5 questions you should be able to answer in an interview
They come up a lot and you should have a great response ready
If you’re preparing for a job interview, you need to consider the types of questions you’ll be facing. Here are five questions you should be able to answer in an interview because there's a good chance you'll encounter them during your job search.
What do you know about our company?
This question is posed to see if you’ve done your homework. And it’s not enough just to glance at the company’s website the night before your interview, says Lauren Milligan of ResuMAYDAY. “Learn about the company owners, mission, competitors, current advertising/promotions, other media mentions, community outreach, sales/how many locations, and business reach.” Being able to talk about the organization beyond the basics shows you’re willing to be invested in it.
Tell me about yourself.
There’s more to this question than meets the eye, Milligan says. “There is always a silent ‘in a way that matters to me’ at the end of this statement.
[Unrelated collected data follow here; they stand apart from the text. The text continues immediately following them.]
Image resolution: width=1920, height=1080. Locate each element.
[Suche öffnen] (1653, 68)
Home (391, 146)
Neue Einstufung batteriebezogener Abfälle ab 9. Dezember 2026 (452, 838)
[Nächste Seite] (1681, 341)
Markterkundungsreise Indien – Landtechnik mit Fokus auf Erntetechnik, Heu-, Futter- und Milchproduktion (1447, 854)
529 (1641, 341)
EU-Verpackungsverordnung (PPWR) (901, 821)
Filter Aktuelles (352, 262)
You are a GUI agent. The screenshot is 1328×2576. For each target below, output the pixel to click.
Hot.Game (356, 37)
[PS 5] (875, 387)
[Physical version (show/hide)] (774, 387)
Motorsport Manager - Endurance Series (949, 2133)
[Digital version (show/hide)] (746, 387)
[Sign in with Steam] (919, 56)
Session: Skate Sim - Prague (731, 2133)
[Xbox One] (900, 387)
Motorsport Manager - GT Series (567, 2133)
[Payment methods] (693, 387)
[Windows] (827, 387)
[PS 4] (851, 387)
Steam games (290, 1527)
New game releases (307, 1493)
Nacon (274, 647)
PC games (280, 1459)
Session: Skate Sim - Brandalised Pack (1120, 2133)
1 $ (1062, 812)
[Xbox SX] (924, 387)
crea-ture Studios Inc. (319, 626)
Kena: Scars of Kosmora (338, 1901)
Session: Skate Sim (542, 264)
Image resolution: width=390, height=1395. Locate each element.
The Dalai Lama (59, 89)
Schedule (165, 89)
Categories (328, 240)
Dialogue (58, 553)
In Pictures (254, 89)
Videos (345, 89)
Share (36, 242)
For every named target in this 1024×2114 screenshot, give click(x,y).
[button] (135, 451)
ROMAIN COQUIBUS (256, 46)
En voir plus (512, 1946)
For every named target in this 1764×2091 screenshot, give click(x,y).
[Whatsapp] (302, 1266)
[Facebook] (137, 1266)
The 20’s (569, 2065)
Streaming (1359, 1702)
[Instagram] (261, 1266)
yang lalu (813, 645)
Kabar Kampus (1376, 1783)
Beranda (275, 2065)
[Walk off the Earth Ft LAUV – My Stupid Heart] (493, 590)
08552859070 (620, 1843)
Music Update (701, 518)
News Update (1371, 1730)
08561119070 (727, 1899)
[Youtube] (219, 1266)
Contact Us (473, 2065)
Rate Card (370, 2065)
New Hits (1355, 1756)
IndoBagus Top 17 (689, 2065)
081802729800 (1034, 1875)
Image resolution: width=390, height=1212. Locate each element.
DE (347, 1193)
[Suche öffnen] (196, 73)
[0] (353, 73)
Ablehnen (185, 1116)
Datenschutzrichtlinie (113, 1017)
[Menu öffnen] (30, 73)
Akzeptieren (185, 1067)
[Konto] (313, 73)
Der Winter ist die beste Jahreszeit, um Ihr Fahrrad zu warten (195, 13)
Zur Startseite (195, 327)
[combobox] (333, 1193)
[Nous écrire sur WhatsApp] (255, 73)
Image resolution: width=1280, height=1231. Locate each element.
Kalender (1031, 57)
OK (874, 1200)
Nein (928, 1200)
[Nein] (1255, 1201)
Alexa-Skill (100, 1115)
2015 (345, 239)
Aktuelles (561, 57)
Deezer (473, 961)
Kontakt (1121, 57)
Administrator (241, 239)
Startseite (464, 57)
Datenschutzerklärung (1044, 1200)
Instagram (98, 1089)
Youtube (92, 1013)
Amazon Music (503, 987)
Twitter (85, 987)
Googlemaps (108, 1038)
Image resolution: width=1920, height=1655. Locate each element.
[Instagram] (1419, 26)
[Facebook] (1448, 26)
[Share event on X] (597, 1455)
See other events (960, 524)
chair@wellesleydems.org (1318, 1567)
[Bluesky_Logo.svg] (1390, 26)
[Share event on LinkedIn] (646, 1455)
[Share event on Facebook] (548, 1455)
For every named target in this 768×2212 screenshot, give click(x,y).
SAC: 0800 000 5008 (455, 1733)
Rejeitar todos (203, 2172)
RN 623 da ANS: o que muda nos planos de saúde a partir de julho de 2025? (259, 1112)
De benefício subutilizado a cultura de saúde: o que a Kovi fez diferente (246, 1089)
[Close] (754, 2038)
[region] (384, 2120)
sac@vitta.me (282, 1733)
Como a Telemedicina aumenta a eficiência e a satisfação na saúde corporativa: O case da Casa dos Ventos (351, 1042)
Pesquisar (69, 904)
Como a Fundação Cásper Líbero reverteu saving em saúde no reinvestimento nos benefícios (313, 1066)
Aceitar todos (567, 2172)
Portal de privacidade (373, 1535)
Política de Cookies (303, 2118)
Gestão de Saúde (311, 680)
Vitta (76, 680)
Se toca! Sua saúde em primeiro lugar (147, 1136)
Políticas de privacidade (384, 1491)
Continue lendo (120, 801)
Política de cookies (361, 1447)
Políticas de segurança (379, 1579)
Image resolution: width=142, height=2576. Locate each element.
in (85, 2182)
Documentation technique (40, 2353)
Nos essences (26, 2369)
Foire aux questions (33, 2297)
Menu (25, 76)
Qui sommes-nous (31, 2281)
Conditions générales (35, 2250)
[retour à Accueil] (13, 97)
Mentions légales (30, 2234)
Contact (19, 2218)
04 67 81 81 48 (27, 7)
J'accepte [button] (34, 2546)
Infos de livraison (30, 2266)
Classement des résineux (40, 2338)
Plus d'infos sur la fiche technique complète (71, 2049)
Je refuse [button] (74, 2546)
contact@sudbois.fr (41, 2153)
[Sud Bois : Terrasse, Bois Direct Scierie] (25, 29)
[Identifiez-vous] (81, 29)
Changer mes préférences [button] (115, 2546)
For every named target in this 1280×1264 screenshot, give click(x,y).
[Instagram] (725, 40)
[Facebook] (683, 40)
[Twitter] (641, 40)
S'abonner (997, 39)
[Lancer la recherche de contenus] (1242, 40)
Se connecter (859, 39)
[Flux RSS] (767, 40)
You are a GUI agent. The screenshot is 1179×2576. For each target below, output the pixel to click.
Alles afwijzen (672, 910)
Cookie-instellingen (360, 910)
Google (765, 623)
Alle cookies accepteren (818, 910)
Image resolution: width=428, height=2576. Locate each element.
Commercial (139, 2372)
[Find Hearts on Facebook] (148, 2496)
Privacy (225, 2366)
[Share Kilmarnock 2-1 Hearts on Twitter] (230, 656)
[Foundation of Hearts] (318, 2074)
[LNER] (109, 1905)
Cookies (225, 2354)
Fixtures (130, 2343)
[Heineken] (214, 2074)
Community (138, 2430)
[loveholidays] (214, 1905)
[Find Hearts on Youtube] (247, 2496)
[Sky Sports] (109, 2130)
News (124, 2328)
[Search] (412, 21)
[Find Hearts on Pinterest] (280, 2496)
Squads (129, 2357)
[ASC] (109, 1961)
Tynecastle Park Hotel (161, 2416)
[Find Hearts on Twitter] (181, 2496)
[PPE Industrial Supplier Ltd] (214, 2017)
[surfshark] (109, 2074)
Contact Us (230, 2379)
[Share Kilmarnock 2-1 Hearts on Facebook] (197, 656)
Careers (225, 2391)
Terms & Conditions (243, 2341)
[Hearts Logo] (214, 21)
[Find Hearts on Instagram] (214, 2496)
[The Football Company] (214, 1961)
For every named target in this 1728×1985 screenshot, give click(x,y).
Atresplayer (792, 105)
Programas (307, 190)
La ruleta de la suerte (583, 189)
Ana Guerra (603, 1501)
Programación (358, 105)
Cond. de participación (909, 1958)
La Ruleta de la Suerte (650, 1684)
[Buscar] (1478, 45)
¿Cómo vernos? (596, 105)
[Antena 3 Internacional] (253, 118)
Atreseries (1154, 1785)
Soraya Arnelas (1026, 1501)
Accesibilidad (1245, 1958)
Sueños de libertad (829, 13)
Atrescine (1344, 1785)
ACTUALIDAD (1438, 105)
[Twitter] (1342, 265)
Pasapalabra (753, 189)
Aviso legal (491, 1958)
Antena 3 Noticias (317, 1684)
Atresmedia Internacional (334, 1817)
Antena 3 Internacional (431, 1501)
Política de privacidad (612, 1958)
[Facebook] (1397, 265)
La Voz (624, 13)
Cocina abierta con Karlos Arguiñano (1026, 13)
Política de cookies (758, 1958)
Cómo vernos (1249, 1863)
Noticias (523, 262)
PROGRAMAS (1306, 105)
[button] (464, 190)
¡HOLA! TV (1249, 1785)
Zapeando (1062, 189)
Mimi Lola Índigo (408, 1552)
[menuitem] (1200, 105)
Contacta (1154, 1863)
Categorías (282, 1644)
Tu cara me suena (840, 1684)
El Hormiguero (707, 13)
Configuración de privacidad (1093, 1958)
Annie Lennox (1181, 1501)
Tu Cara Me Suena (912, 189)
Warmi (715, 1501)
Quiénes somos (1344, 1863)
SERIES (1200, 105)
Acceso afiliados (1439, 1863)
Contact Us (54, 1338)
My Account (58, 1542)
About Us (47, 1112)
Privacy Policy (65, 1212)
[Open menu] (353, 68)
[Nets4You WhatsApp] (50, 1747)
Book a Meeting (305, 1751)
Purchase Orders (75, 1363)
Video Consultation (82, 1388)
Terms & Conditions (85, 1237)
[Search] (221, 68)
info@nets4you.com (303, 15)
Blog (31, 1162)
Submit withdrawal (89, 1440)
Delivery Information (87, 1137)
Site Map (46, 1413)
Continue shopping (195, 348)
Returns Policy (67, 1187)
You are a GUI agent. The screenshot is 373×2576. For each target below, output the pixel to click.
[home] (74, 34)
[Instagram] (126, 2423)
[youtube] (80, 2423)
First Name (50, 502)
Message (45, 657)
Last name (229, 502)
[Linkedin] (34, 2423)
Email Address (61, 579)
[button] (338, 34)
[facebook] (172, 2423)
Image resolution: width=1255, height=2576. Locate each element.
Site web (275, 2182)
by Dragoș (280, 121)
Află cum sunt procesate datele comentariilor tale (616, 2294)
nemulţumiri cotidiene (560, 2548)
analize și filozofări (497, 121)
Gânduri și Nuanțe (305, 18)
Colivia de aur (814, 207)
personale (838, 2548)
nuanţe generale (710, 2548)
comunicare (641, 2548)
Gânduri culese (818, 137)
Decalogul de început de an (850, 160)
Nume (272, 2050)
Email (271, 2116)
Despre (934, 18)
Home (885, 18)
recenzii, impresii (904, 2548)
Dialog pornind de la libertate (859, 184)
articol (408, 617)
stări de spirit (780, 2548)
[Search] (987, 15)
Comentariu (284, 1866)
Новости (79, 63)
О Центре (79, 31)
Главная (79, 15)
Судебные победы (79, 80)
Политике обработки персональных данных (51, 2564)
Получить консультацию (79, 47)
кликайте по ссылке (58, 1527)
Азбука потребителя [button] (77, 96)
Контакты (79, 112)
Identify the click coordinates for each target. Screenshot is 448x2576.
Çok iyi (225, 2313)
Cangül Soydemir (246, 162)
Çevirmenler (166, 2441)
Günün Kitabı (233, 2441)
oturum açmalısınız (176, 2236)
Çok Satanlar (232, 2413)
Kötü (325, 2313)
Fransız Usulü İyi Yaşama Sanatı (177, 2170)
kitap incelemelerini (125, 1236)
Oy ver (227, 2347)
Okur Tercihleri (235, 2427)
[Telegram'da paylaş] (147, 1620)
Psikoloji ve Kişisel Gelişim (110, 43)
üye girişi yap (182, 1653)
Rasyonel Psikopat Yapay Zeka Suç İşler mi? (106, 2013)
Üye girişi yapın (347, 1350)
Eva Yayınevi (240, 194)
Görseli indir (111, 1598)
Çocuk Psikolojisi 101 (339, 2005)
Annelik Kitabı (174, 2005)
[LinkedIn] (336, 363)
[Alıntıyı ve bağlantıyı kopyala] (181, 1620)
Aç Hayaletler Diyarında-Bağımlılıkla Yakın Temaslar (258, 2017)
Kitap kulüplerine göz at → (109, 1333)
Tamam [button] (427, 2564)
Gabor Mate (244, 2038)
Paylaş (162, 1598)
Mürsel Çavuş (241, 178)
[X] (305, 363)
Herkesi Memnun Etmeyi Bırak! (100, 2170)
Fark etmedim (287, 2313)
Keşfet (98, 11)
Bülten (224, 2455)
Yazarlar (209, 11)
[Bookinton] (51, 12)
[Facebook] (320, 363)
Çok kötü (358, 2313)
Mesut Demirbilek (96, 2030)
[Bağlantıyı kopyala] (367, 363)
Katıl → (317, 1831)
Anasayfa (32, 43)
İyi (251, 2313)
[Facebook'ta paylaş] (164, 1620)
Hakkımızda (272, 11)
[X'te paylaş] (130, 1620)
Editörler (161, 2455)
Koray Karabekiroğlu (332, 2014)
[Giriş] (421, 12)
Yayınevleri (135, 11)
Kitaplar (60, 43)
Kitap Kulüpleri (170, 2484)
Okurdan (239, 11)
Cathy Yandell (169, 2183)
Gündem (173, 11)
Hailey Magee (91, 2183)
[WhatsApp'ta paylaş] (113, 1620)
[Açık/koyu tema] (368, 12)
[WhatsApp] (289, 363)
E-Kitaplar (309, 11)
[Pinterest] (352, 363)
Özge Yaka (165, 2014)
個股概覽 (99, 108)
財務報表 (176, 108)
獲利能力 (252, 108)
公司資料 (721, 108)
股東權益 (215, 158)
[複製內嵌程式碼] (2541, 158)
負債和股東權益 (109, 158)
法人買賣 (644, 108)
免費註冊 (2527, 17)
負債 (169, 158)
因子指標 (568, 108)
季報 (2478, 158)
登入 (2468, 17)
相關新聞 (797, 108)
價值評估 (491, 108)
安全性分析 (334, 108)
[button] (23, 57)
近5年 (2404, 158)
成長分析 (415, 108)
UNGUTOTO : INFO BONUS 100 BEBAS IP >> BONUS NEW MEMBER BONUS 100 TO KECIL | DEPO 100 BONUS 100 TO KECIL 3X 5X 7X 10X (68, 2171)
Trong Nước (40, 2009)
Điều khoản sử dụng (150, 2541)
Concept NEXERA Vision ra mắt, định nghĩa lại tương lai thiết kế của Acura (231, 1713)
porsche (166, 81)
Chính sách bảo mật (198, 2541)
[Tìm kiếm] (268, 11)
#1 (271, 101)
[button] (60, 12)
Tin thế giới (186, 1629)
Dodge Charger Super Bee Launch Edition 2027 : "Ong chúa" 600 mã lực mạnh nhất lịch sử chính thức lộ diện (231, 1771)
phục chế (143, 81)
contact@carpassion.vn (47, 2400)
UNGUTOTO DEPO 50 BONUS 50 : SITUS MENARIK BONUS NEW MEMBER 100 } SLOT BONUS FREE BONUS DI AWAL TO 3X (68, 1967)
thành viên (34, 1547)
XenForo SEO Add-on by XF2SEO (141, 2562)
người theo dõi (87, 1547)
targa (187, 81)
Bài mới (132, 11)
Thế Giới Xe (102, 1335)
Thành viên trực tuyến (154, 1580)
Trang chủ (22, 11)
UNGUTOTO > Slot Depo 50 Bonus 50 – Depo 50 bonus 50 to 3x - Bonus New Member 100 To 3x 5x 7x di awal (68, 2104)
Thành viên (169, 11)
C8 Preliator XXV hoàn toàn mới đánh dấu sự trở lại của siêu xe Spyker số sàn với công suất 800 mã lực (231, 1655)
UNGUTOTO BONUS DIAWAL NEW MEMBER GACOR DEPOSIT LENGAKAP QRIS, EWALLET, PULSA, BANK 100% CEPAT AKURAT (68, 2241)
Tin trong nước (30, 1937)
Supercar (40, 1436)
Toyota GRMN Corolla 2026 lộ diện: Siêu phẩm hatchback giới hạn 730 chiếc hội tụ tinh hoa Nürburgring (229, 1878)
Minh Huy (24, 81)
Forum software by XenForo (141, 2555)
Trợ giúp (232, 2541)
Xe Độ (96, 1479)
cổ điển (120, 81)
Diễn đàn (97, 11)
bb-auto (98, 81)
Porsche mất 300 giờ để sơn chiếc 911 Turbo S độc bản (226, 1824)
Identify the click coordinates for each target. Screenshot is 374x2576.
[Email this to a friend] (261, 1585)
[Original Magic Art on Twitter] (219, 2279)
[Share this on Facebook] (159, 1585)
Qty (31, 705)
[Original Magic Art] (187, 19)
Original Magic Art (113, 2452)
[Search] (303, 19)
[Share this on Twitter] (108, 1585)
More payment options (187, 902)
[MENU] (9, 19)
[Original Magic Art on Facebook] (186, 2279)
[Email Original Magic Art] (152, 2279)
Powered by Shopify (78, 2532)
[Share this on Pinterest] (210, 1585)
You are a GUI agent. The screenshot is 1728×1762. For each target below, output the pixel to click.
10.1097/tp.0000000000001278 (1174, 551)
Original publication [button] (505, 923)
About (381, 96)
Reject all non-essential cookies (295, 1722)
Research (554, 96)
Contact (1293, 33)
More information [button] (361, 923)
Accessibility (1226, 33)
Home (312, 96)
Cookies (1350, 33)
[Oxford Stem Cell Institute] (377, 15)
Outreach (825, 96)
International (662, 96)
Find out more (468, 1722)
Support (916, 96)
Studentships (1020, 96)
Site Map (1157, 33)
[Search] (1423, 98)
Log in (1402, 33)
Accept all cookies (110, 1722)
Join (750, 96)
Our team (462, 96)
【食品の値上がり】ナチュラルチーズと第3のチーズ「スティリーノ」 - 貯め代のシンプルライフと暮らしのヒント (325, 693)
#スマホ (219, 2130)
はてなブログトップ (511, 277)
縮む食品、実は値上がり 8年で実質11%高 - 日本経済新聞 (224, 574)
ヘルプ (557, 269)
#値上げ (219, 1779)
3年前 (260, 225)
In the first interview, the employer doesn’t so much care about your family and hobbies; they just want to know if you’re qualified to plant butt in their chair.” For this question, have a quick elevator pitch that talks about your high-level skills and your career goals in a way that matches the organization’s goals and culture, she says.
Can you describe a time when you made a wrong decision and how you handled it?
This question requires a real, serious answer, says Mary Nestor-Harper of MJNH Consulting. And “‘I’ve never made a wrong decision’ is the wrong answer.” The interviewer isn’t necessarily looking for a catastrophe -- just a time you misjudged a situation, and everyone has done that before.
“Explain what happened, don’t blame anyone else or the circumstances for your decision,” Nestor-Harper says. “Show how the situation was resolved and what you learned from it that makes you a better employee. This question isn’t so much about what you did, but your ability to take responsibility for your actions, solve problems, and end with a positive result.”
What have you been doing since your last job?
Don’t say “Looking for a job,” cautions Milligan. “Employers want people who are hungry to develop their professional skills and stay current in their industry. Talk about membership in associations, online or classroom coursework, certification programs, mentoring others, volunteering (not at your kid’s school – something within a professional realm).”
What questions do you have for me (the interviewer)?
This is a common way to wrap up the interview, and Nestor-Harper says “I don’t have any” isn’t an acceptable answer. “And this isn’t the time to ask how soon after hire you can take a vacation or get a raise.” Instead, ask questions that show you’ve researched the company and its mission. This shows the interviewer you care about the company and aren’t just looking for a job, she explains. She says some good questions to ask include, “What does it take for someone in this company to be successful? Why did the last person in this position leave? If the interviewer is also the hiring manager, ask what’s most important to him in when hiring someone for the job. This will demonstrate your genuine interest in the position, company and the job itself.”